Après Ovide et Homère, le metteur en scène Luca Giacomoni continue son exploration des fondations de la culture occidentale à travers une adaptation d’Hamlet de Shakespeare pour douze comédien.ne.s, professionnel.le.s et non-professionnel.le.s. À voir au Préau Centre Dramatique National de Normandie – Vire les 19 et 21 octobre.

Après donc l’Iliade créée en collaboration avec des détenus du centre pénitentiaire de Meaux, et les Métamorphoses réalisées avec la Maison des femmes de Saint-Denis, Luca Giacomoni invite pour Hamlet un groupe en suivi psychiatrique au GHU Paris. Pour une pièce où il est question de visions, de fantôme et de traumatisme, cela paraît riche de sens. Mais le public est-il à même de percevoir ces échos cathartiques entre les comédien.ne.s et leur personnage ?

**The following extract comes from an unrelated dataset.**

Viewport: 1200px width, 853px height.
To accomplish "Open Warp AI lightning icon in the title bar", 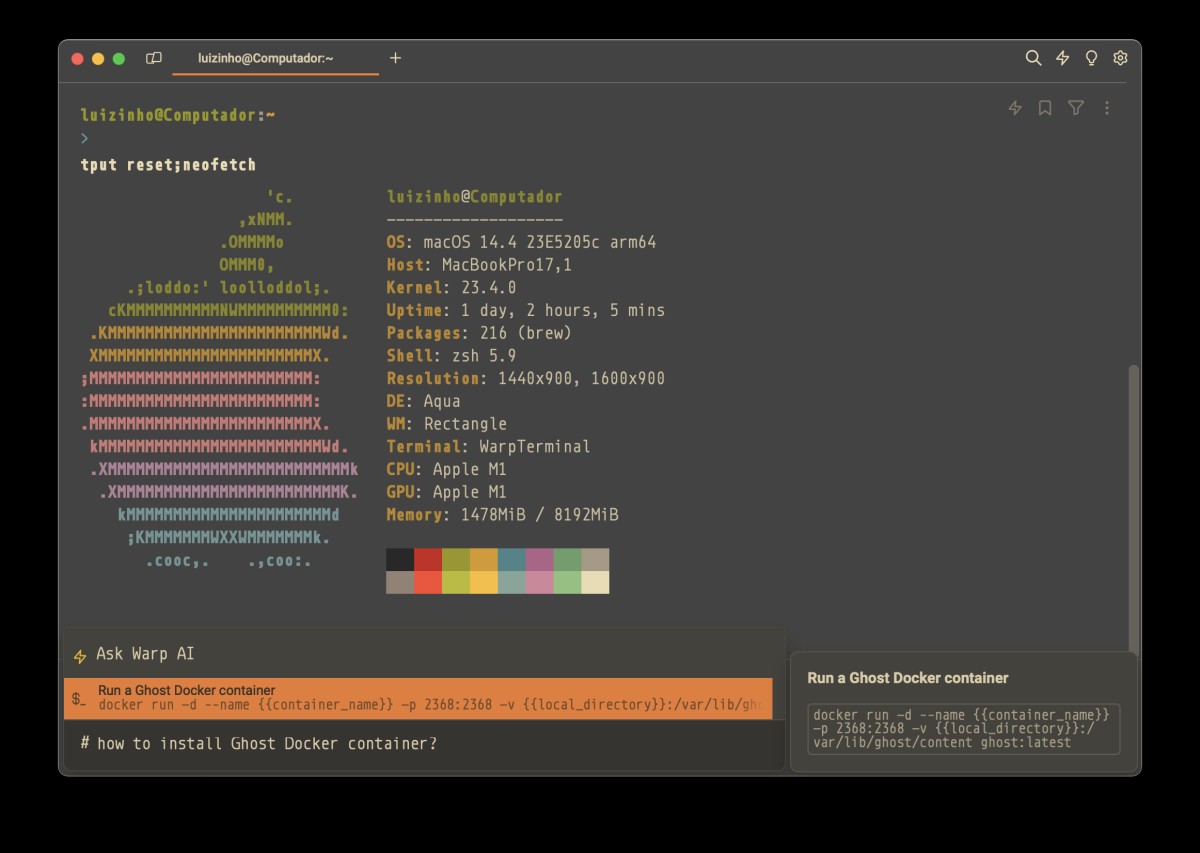I will click(1062, 58).
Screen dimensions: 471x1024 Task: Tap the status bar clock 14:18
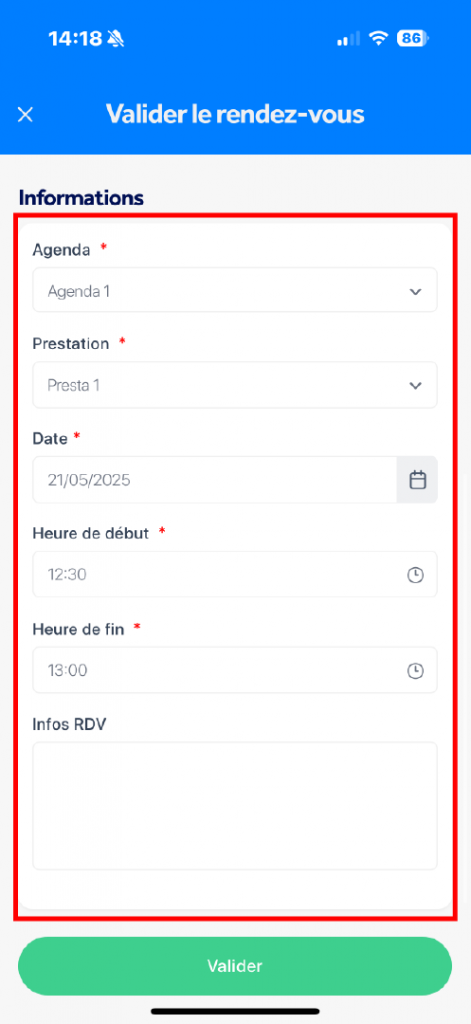click(75, 39)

Il y a des choses enthousiasmantes dans la vision qu’à du théâtre Luca Giacomoni. Comme celles de refuser tout usage d’écran, de technologie, afin de créer des pièces capables d’être représentées dans n’importe quel espace. Pourtant, ce soir au Monfort, lorsque l’on se retrouve à une certaine distance des comédien.ne.s, prêt.e à les écouter, des micros n’auraient pas étaient de trop. Cela peut être un parti-pris, le texte de Shakespeare, ou tout au moins l’intrigue, étant connu par bon nombre de spectateur.rice.s. Mais entre cette difficulté à entendre les répliques et les différences de jeu des un.e.s et des autres (il y a de la lecture, de la récitation soufflée, de la déclamation à toute vitesse) difficile de trouver le chemin du texte. Reste alors aux yeux à prendre le relais des oreilles.

Dans un décor dépouillé comme après une tempête, les corps sont à la fête – serait-ce eux les responsables de ce chambardement à la cour du Danemark ? Il y a de la danse, de la musique sorti d’un piano, des jets de balles, de la poussière soufflée, de la terre soulevée, de l’eau jetée au visage, un duel au couteau, etc. L’incarnation est charnelle et virevoltante. Ainsi certaines trouvailles visuelles, qui bien que pouvant être trop littérales comme le bandeau sur les yeux de la mère aveuglée par son nouveau mari, ou cette terre qui ne cesse d’être remuée tant que l’assassiné ne sera pas vengé, fonctionnent plutôt bien. Se fait jour un théâtre physique au sein duquel se révèle une cohésion entre ses membres allant même par delà la mort des personnages puisque tous.tes restent sur scène malgré le jeu de massacre en cours. Le texte semble donc n’être que secondaire voire un prétexte pour nourrir des ententes entre ces comédien.ne.s professionnel.le.s et non-professionnel.le.s. Pourtant ce serait oublier que l’histoire d’Hamlet est intimement liée au parcours de ces personnes ayant eu des expériences « psychotiques » comme l’annonce le livret. Mais quant à savoir les effets que la pièce a sur ces derniers, difficile à percevoir malgré les 2h30 d’attention. En sortant, subsiste après ce temps de flottement, l’impression d’avoir été doublement mis à distance.

Finalement ce serait à se demander si certaines des propositions théâtrale de Luca Giacomoni, défendant une simplicité radicale, n’échapperaient pas au dispositif même du théâtre et son public.

Au Préau Centre Dramatique National de Normandie – Vire les 19 et 21 octobre.